Tip 1 Maintain a routine

Most people think that it’s easy to get distracted at home and you won’t get your work done. However in my experience it very different, you will miss the social interaction and meeting with your colleagues. As a result, you may find that you are working harder. It’s all too easy to start early and work late without the rhythm of a normal working day. So stick to your normal pattern, start at your normal work time and stop when you normally finish time. Resist temptation, if at all possible, to work in the evening or weekend. And remember to take a break at lunchtime, even if it’s ten minutes.

Tip 2 Take Exercise

You will be missing the normal commute to the office, walking around the office to meeting and even the walk across the car park. Without exercise, you will go stir crazy after 3 -days. Try to go for a 10 to 20-minute walk before you start. Current advice from the chief medical officer is that individual exercise outside is still allowed. I always try it to take a walk before starting work, I so much more productive. If you can do a sport in the garden even better. I do archery and I have a small range in the garden where I can practice at lunchtime.

Tip 3 Sort out your space, chair, desk and screen

You will find that you spend more time at your desk and less time in meetings. Even more, if your meetings have moved on-line. If you are going to sit hunched over a laptop, on a kitchen chair for the next 3 months you will suffer. Get a proper office chair, a decent screen, even if your company won’t pay for it. You will need it for the good of your physical health. If you can set up as separate space to work from, do it.
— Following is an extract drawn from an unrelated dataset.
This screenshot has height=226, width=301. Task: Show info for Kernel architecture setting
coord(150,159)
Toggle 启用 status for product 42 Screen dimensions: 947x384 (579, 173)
Tip 4 Sort out your on-line conference facilities

I have had so many bad web meetings this week, but with a bit of planning, you can vastly improve your on-lien presence in web meetings. Think about three things. Sound, Camera and Lighting.
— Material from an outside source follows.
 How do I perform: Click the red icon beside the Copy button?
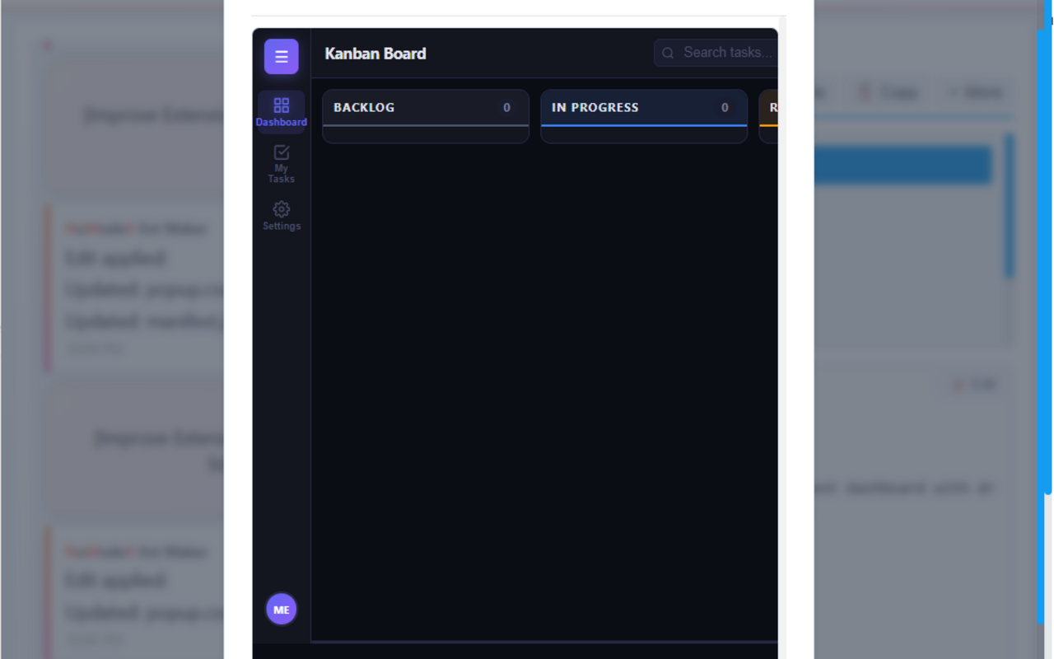click(x=864, y=92)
Sound: Get a decent headset I use the PC8 USB Sennheiser, which is a really good headset and only cost £29. Don’t rely on the microphone in your laptop, you will sound awful and no one will want to listen to you.

Camera: The webcam in your laptop is in the wrong position. People will be looking up your nose at the ceiling. Get a cheap webcam you can mount at eye level, normally on top of a monitor.

Lights: Backlighting or lighting from a window behind you is terrible, no one can see you. Place a table lamp to the right of your screen, you will look like a film star.

LinkedIn Learning has a great course in this area, with some good tips.

Your video conference presence from Executive Presence on Video Conference Calls by Jessica Chen

Also, find a platform you like and stick with it. We have found that Adobe Connect works well for us to deliver training with external customers although for internal meetings Microsoft Teams, which comes with our 365 package is really simple to use.

Tip 6 Stay in Touch With your Team

Lots of people I have spoken to are struggling with all the news and the new working environment. Even though we have worked at home for many years, we have been scheduling daily video calls for the whole team, just to stay in touch. The feedback from the team has been very positive, especially for those people who live alone. We just share news, discuss the overall situation, share with the team how the company is doing and we do have an action plan. The action plan has been great if give us all some sense of control. We can all do our bit, and it keeps us busy, rather than worrying.